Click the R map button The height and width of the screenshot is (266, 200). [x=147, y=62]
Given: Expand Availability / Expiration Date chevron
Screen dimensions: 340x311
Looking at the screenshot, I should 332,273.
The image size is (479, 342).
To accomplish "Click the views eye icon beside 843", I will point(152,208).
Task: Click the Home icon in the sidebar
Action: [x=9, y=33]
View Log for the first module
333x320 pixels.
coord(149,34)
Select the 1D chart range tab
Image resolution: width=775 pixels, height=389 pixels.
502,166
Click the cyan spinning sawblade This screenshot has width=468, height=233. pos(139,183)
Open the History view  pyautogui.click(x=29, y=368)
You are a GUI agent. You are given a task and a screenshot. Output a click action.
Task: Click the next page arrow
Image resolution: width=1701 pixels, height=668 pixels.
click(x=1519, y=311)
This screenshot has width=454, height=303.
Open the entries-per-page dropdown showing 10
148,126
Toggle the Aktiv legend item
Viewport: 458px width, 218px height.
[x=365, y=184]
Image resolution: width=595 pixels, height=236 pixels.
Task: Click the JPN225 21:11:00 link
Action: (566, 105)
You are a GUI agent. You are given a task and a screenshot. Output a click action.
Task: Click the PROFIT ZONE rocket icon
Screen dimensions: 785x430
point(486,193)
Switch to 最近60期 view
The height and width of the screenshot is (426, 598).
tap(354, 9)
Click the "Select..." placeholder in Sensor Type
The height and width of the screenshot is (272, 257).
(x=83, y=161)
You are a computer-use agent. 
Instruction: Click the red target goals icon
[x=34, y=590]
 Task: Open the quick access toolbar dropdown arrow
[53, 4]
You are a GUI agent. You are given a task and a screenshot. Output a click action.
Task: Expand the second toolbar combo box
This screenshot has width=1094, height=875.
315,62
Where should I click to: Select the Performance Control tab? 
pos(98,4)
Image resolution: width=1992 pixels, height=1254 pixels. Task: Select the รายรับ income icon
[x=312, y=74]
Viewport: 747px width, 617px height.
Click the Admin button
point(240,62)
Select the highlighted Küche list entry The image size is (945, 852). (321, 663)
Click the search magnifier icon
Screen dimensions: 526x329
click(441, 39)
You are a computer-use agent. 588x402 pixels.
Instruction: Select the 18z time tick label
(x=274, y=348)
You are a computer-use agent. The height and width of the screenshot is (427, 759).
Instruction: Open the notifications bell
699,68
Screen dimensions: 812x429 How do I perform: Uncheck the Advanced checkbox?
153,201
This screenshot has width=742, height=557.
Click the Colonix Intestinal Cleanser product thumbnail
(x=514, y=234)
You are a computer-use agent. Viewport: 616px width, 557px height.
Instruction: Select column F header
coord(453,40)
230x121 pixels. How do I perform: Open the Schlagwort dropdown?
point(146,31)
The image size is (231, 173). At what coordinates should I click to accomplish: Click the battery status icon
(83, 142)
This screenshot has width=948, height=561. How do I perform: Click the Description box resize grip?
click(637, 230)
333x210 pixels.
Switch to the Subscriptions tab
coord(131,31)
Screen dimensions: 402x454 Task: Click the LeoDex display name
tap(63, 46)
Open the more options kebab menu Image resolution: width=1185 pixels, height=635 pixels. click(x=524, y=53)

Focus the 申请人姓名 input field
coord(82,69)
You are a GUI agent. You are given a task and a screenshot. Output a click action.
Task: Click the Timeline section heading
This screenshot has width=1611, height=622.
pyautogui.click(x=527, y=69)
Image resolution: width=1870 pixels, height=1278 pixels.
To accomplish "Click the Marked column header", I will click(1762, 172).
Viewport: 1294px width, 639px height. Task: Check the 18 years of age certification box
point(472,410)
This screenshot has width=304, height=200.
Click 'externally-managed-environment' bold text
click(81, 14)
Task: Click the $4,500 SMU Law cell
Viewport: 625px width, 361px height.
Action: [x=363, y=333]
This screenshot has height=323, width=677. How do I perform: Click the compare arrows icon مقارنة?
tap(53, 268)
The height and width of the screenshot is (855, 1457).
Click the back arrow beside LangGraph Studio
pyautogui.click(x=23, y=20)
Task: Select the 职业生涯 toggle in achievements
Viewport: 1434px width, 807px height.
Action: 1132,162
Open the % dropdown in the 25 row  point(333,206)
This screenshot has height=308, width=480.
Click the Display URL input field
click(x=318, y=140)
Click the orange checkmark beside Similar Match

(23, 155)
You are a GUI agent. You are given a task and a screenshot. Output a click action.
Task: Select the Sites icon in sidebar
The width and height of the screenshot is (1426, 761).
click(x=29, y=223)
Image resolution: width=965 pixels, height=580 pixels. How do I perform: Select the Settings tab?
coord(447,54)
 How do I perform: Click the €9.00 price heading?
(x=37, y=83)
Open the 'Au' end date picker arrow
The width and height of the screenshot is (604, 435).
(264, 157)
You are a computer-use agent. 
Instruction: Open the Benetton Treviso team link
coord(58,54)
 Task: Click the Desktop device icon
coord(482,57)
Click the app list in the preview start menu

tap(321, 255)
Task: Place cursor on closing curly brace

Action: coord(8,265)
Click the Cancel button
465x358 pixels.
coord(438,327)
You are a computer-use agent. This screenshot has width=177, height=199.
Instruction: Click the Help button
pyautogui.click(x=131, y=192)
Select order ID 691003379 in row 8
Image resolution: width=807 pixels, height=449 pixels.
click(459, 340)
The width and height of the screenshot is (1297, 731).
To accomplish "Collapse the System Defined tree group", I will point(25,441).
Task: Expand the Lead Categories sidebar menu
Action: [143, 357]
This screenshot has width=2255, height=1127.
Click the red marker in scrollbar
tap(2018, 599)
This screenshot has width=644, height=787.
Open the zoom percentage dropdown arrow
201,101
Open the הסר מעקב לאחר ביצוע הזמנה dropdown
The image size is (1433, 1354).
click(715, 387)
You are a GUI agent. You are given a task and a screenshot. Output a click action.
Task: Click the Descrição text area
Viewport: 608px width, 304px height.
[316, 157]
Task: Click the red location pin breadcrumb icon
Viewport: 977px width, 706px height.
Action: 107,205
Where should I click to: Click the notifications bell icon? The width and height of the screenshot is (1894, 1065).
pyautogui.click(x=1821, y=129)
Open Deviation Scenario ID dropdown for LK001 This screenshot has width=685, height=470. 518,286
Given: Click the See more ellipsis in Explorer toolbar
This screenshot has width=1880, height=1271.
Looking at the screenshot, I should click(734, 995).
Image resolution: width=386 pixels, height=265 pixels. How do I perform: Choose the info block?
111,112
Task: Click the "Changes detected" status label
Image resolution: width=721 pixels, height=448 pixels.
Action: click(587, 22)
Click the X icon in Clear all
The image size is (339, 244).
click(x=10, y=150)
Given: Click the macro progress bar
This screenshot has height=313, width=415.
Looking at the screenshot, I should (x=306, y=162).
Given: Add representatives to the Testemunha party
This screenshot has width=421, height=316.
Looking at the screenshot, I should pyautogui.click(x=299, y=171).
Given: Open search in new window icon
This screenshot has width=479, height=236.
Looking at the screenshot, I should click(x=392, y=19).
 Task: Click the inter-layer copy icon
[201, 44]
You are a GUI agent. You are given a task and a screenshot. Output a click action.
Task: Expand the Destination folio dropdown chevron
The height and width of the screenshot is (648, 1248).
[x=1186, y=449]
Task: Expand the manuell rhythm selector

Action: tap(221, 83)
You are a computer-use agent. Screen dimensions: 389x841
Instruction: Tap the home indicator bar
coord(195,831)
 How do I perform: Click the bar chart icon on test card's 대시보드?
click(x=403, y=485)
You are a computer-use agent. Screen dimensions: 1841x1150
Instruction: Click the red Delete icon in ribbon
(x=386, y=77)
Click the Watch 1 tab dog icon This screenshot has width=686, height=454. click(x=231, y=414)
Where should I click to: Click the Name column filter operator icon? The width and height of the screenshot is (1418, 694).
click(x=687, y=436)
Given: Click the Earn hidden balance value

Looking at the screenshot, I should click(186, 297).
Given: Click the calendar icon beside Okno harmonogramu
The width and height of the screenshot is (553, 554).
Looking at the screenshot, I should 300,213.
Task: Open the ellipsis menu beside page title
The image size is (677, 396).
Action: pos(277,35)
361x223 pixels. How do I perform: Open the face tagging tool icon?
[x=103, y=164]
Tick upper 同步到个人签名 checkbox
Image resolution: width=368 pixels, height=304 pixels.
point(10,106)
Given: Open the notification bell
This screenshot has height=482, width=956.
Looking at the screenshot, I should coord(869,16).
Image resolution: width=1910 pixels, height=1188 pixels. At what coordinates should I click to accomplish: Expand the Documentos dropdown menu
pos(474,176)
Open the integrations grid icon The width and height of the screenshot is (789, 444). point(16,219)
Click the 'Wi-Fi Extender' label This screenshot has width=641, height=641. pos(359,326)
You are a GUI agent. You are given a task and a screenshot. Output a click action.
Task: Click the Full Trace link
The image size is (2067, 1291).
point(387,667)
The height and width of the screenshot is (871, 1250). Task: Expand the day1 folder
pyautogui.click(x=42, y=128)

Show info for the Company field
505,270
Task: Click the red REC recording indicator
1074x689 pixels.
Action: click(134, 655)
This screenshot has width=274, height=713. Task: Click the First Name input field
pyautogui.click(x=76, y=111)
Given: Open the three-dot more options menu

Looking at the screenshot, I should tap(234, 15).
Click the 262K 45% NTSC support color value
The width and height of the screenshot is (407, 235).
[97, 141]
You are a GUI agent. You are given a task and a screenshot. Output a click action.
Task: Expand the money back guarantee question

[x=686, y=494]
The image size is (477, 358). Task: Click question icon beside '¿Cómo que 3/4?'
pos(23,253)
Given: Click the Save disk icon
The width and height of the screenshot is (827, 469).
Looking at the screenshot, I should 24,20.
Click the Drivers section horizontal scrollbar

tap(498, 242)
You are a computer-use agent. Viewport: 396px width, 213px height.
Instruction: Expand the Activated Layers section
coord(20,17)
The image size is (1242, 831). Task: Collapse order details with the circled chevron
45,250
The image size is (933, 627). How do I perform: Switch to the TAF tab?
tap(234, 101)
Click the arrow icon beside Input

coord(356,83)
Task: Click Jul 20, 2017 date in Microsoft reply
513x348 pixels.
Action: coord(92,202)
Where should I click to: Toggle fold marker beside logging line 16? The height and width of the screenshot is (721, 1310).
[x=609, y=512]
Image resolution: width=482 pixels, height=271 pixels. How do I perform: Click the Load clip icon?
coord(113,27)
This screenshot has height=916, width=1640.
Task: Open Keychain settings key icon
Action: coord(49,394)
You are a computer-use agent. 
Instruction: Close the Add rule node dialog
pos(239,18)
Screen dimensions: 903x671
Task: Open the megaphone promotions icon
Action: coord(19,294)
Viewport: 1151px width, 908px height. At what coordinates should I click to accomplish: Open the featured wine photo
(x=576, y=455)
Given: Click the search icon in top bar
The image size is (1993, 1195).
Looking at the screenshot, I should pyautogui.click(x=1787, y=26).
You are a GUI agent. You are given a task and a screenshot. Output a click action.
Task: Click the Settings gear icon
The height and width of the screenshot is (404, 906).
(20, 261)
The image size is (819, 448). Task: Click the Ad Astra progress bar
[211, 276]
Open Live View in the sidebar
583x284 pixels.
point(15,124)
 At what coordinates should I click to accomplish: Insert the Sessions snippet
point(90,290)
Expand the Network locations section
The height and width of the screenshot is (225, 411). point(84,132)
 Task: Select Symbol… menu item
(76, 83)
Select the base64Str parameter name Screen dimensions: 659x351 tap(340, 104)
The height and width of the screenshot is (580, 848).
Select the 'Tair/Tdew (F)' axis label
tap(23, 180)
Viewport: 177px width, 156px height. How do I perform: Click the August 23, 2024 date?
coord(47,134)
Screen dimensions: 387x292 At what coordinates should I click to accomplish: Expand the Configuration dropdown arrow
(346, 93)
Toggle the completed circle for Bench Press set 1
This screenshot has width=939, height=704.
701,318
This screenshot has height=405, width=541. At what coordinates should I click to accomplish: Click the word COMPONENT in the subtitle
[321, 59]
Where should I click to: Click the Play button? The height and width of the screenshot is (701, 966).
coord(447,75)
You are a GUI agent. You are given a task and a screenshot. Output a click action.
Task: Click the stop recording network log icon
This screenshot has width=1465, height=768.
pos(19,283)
= = = =
▶ [Directions for this task] Reproduce the lines above verbatim, beginning with the line that contains "Task: Click Jul" and continuing through the line that contains "Action: coord(49,394)".

▶ [Task answer]
Task: Click Jul 20, 2017 date in Microsoft reply
513x348 pixels.
Action: coord(92,202)
Where should I click to: Toggle fold marker beside logging line 16? The height and width of the screenshot is (721, 1310).
[x=609, y=512]
Image resolution: width=482 pixels, height=271 pixels. How do I perform: Click the Load clip icon?
coord(113,27)
This screenshot has height=916, width=1640.
Task: Open Keychain settings key icon
Action: coord(49,394)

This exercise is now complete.